§ Parts of the exercise
(a) Translate this sentence from the piece on Reeperbahn festival into Spanish: "An expansive lineup includes The Hives, The Pretenders and Arlo Parks alongside beloved German acts."
(b) Quote the piece on Reeperbahn festival word for word, starting at the words "The Hamburg music" and stopping after "across the globe.".

§ Excerpted passage
^^^^
The Hamburg music festival delivers a whole host of German and international acts alike, sith stellar showings from the likes of NOISY, Temples and CMAT.
Every year, Hamburg hosts Reeperbahn festival; the last hurrah of the festival season before the Autumn cold closes in. For those who haven’t been, it can feel like the last kiss goodbye with summer, as outdoor stages and indoor venues combine to welcome a wide range of artists from across the globe.
Reeperbahn straße is its own beast, a wide boulevard flanked almost exclusively by food and drink vendors, venues and strip clubs. Bordering the town’s red light district-equivalent, music fills the air and drowns out the usual noise of the city. Leave behind your expectations of a young and wild demographic, Reeperbahn is an inclusive space for families and people of any age to come and enjoy the entertainment.
An expansive lineup includes The Hives, The Pretenders and Arlo Parks alongside beloved German acts. Like the best European festivals, the plethora of bands on show open your mind to the sheer amount of talent that is out there and, removing your blinkers of a local or national scene, there are some gems to discover.
^^^^
§ Raw data
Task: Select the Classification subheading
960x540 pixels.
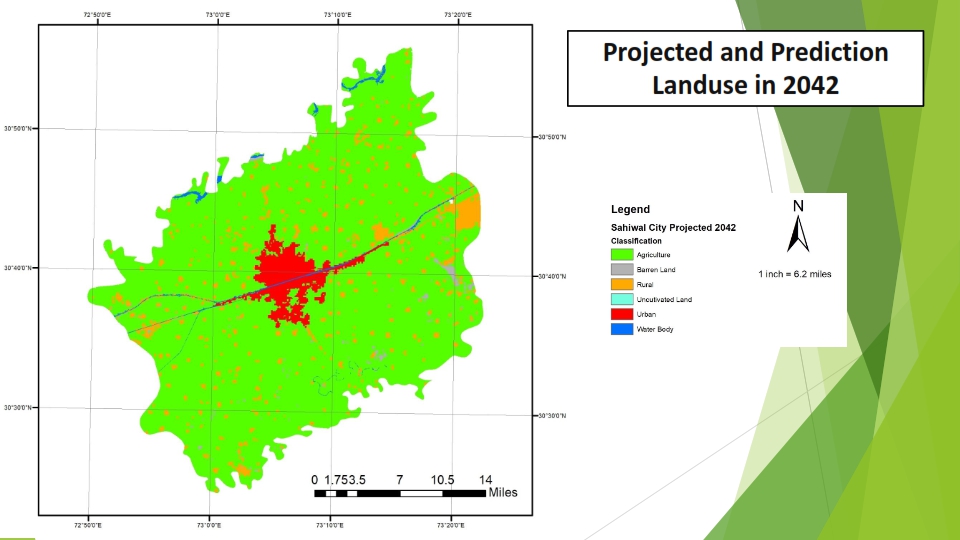Action: pyautogui.click(x=636, y=242)
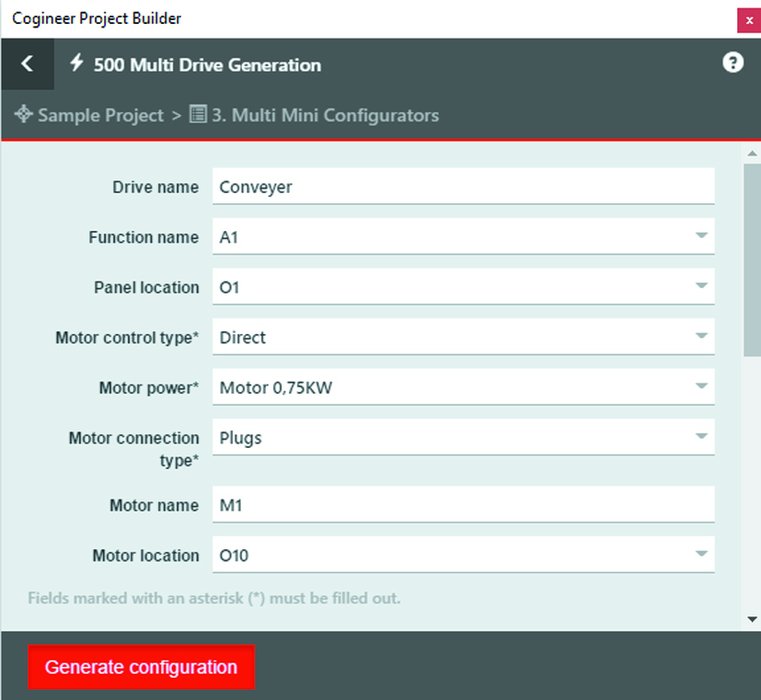Viewport: 761px width, 700px height.
Task: Close the Cogineer Project Builder window
Action: click(748, 19)
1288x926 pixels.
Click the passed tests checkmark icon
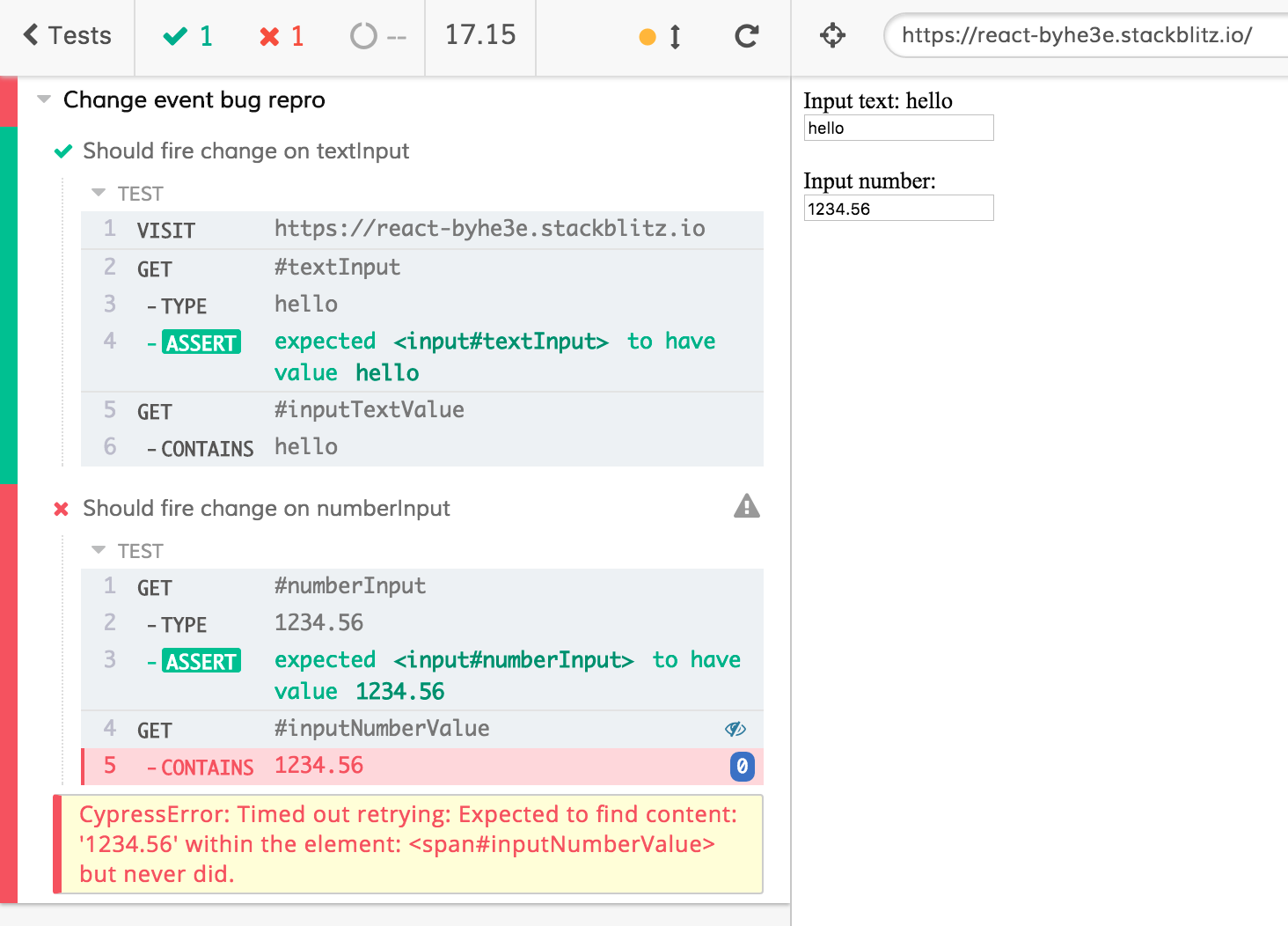coord(174,36)
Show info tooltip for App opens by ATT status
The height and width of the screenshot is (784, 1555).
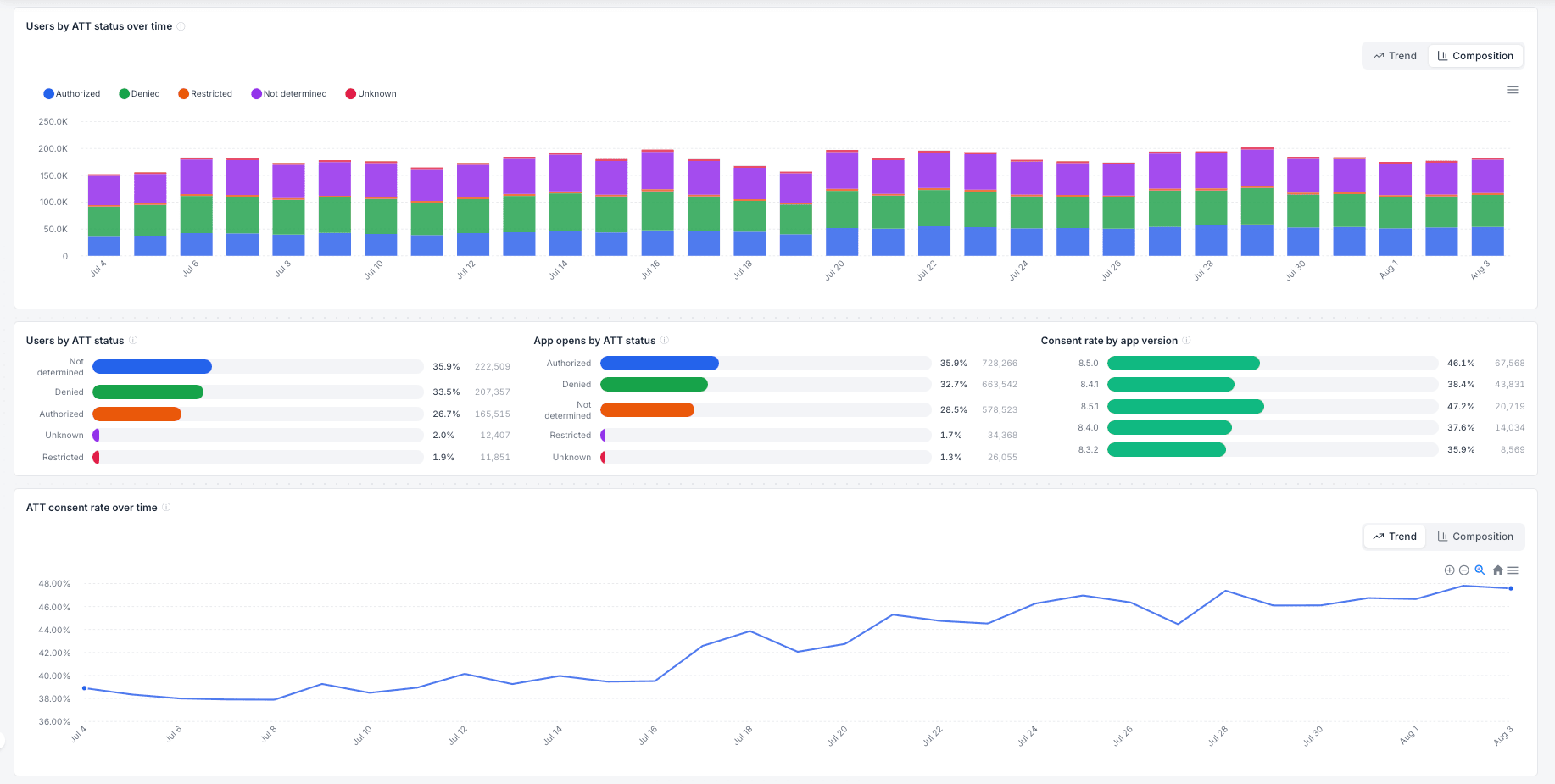(x=665, y=341)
^^^^
§ Results for the exercise
(a) Un cartel amplio incluye a The Hives, The Pretenders y Arlo Parks junto a queridos grupos alemanes.

(b)
The Hamburg music festival delivers a whole host of German and international acts alike, sith stellar showings from the likes of NOISY, Temples and CMAT.
Every year, Hamburg hosts Reeperbahn festival; the last hurrah of the festival season before the Autumn cold closes in. For those who haven’t been, it can feel like the last kiss goodbye with summer, as outdoor stages and indoor venues combine to welcome a wide range of artists from across the globe.